Lines of data
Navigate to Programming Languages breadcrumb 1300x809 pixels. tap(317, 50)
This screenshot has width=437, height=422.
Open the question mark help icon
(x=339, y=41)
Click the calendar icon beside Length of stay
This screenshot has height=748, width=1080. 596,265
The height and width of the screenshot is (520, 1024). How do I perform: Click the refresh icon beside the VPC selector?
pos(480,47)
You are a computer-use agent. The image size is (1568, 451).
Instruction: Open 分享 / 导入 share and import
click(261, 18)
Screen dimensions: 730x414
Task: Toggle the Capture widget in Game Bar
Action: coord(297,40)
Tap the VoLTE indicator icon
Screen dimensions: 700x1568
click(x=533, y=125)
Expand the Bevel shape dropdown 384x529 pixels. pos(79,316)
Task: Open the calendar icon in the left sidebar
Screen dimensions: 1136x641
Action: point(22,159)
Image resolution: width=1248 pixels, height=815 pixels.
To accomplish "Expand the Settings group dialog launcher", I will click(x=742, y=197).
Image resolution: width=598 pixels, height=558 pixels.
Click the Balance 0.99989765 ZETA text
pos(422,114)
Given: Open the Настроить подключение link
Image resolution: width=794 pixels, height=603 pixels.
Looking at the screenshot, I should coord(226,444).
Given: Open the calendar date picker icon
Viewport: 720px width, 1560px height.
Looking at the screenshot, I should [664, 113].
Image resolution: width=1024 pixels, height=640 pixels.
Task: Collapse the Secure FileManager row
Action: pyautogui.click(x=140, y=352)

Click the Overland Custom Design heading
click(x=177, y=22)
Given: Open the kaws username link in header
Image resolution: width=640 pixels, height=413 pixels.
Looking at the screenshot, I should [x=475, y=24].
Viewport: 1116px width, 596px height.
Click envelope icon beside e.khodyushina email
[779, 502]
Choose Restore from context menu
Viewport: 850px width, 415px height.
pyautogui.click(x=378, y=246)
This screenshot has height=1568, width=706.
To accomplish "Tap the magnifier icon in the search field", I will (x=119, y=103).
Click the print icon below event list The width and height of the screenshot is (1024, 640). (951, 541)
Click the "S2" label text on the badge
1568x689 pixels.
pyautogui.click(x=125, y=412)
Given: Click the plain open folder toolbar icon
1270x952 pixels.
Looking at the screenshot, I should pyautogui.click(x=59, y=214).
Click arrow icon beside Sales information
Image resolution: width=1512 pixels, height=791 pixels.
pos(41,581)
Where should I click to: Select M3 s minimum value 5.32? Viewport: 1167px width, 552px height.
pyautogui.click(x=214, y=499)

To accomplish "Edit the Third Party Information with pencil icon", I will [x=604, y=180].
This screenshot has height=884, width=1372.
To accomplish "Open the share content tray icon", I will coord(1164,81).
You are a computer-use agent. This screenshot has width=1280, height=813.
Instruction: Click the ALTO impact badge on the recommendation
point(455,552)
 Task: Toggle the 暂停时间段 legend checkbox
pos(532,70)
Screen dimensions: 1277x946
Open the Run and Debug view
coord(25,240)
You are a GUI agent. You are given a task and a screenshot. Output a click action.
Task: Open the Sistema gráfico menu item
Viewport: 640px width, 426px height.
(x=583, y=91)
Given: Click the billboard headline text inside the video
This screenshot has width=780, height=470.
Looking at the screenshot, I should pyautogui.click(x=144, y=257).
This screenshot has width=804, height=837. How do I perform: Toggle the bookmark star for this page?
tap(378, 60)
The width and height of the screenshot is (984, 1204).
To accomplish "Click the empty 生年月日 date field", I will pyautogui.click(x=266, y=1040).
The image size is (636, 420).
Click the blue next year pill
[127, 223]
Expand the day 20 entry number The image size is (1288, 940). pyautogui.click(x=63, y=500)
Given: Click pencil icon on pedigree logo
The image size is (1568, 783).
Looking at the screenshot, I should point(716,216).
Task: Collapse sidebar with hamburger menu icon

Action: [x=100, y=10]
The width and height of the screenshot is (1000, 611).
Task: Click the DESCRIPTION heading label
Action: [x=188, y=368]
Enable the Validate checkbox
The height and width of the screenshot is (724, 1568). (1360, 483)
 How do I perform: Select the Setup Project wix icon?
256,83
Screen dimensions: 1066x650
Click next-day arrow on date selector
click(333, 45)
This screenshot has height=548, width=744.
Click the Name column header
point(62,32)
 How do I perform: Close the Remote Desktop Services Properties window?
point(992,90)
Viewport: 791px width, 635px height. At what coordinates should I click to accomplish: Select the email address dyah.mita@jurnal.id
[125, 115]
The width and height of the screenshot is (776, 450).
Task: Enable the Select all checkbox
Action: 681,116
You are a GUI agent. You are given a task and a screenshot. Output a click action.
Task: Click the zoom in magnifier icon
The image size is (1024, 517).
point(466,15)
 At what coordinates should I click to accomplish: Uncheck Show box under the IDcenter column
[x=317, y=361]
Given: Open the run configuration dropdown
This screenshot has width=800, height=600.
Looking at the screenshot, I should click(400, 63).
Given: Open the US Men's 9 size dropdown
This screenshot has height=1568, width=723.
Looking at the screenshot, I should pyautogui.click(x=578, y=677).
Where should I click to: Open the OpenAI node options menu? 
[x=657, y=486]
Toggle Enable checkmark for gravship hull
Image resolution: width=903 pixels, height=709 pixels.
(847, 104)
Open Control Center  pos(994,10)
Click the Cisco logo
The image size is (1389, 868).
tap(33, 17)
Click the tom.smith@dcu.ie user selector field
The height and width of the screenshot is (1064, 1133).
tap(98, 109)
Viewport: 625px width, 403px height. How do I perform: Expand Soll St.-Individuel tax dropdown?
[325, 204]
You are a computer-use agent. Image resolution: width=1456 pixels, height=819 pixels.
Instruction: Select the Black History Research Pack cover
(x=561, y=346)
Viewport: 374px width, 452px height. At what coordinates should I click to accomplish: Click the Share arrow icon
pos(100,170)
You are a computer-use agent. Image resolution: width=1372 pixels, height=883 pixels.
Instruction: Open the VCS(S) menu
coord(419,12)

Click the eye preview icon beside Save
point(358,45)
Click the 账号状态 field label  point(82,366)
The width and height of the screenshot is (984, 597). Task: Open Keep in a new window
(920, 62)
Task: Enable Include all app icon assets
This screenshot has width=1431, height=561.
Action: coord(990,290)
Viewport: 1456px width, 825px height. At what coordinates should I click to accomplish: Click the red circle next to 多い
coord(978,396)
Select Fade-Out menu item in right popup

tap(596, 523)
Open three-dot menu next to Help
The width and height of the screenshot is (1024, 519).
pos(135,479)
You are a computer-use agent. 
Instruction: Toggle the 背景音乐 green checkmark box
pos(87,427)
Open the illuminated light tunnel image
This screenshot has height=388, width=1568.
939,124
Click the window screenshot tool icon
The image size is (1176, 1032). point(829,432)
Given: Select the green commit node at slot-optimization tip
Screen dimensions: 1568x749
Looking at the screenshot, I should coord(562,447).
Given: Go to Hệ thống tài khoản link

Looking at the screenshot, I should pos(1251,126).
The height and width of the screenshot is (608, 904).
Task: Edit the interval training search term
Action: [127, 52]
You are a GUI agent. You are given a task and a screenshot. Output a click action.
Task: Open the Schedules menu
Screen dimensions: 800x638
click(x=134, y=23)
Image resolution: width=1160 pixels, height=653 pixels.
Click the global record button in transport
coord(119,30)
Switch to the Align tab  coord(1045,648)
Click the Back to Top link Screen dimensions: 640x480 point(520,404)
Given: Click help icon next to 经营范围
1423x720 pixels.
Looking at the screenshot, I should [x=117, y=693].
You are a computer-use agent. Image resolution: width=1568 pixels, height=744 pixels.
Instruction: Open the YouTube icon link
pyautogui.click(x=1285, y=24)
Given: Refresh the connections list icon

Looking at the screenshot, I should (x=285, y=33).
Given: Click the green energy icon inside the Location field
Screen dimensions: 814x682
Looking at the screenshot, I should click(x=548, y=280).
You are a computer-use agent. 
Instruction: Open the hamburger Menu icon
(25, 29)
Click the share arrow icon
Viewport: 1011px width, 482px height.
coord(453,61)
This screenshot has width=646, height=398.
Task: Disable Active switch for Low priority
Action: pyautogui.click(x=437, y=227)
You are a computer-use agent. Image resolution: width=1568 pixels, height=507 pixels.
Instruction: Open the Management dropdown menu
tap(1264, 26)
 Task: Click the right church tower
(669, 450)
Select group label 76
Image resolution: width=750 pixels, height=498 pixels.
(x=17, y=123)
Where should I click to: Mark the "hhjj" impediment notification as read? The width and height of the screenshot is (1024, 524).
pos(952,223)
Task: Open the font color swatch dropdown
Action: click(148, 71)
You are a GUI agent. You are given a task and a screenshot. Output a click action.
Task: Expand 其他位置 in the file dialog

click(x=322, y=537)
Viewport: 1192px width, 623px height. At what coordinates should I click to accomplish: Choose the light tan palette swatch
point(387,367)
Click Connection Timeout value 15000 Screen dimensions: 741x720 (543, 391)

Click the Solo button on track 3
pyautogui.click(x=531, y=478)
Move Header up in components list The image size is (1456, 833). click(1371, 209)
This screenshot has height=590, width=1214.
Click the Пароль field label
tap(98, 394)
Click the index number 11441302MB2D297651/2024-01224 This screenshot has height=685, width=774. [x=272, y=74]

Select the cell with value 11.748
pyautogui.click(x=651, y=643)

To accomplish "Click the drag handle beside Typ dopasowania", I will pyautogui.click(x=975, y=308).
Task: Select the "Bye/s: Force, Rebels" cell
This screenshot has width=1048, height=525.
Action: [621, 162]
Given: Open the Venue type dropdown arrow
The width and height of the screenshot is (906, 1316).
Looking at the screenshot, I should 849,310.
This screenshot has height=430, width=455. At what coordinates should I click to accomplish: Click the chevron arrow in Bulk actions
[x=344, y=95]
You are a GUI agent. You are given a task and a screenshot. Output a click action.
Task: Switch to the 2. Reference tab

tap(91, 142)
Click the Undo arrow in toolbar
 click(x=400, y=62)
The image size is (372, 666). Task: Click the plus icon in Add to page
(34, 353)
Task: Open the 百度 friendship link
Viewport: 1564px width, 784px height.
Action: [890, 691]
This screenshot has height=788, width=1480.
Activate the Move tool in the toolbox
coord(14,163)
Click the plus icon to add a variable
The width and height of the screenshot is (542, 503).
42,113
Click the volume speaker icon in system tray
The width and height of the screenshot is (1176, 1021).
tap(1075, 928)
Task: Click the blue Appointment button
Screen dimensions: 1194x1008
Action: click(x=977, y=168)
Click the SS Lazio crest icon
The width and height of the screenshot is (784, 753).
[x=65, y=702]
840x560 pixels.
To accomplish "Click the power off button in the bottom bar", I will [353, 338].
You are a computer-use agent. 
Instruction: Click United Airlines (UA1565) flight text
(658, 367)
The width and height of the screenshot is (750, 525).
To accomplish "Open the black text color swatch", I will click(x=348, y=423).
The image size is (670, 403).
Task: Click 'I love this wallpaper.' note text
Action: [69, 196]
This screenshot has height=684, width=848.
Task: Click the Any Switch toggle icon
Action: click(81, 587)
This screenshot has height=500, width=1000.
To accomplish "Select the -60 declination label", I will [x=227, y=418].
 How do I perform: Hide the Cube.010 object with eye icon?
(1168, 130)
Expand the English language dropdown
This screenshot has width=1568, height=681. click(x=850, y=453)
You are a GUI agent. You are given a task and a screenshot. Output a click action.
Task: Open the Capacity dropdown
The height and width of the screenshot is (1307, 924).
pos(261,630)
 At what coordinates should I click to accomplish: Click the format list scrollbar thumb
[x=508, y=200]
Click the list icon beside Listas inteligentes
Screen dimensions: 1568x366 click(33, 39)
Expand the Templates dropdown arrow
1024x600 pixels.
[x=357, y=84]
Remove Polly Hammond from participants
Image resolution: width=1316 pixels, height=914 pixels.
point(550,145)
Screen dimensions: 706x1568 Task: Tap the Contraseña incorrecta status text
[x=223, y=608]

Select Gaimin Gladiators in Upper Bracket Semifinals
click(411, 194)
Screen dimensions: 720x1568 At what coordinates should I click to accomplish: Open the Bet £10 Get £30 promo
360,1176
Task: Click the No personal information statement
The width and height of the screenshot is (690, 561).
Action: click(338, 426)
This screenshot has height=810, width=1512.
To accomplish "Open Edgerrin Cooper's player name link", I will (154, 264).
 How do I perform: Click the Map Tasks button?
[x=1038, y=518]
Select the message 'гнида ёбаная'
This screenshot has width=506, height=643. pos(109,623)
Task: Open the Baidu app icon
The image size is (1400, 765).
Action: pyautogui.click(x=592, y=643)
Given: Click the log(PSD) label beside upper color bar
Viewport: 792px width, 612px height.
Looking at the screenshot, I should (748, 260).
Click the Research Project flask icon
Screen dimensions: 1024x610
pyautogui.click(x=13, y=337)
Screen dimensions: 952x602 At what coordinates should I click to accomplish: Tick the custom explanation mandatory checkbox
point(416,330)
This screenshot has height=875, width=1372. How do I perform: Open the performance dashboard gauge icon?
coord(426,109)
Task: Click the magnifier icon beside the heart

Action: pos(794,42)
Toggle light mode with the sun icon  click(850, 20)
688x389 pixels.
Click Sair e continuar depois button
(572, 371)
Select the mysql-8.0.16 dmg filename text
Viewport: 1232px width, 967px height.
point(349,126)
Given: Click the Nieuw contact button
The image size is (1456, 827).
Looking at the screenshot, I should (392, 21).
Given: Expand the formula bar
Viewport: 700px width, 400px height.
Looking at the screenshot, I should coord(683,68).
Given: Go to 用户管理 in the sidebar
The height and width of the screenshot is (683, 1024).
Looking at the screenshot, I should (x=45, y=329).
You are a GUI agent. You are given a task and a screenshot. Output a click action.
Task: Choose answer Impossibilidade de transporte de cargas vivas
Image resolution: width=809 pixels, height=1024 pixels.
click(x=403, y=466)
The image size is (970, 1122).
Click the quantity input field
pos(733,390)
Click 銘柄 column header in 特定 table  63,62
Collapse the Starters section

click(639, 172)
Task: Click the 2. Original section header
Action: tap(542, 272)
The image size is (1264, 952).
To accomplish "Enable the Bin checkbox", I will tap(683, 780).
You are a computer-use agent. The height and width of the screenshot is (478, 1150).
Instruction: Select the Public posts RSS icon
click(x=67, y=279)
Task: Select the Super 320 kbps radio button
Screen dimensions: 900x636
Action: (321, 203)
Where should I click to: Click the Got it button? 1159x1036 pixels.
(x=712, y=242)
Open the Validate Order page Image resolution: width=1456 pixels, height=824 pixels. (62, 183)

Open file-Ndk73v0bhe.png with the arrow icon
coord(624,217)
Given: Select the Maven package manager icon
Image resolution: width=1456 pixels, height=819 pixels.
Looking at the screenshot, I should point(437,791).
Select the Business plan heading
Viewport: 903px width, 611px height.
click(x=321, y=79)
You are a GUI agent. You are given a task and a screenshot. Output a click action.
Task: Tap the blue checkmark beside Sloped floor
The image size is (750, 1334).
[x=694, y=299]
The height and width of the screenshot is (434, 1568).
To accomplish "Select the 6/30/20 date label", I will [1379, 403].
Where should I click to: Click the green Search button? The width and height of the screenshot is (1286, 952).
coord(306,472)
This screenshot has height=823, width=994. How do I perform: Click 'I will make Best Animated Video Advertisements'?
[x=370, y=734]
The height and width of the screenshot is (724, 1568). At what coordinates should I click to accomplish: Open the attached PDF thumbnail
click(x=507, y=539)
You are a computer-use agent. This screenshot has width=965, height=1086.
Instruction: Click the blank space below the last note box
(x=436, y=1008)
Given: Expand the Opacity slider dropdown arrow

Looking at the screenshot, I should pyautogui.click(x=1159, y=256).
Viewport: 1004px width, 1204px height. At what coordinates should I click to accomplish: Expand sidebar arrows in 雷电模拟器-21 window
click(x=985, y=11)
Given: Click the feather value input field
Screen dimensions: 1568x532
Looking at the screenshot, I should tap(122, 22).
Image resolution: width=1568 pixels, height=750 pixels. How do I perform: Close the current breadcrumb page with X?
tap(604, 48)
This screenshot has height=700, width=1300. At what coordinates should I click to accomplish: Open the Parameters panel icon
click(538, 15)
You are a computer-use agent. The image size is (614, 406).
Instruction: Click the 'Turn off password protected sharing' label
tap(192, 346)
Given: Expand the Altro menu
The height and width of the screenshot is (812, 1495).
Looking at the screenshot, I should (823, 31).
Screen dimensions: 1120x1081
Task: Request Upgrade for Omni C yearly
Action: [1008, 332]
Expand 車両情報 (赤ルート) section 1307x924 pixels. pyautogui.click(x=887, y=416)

TASK REQUIREMENTS – Show every line of the items above that contains the string "selector", matching its case exactly.

OUTPUT BELOW –
The height and width of the screenshot is (520, 1024). How do I perform: Click the refresh icon beside the VPC selector?
Click next-day arrow on date selector
Click the tom.smith@dcu.ie user selector field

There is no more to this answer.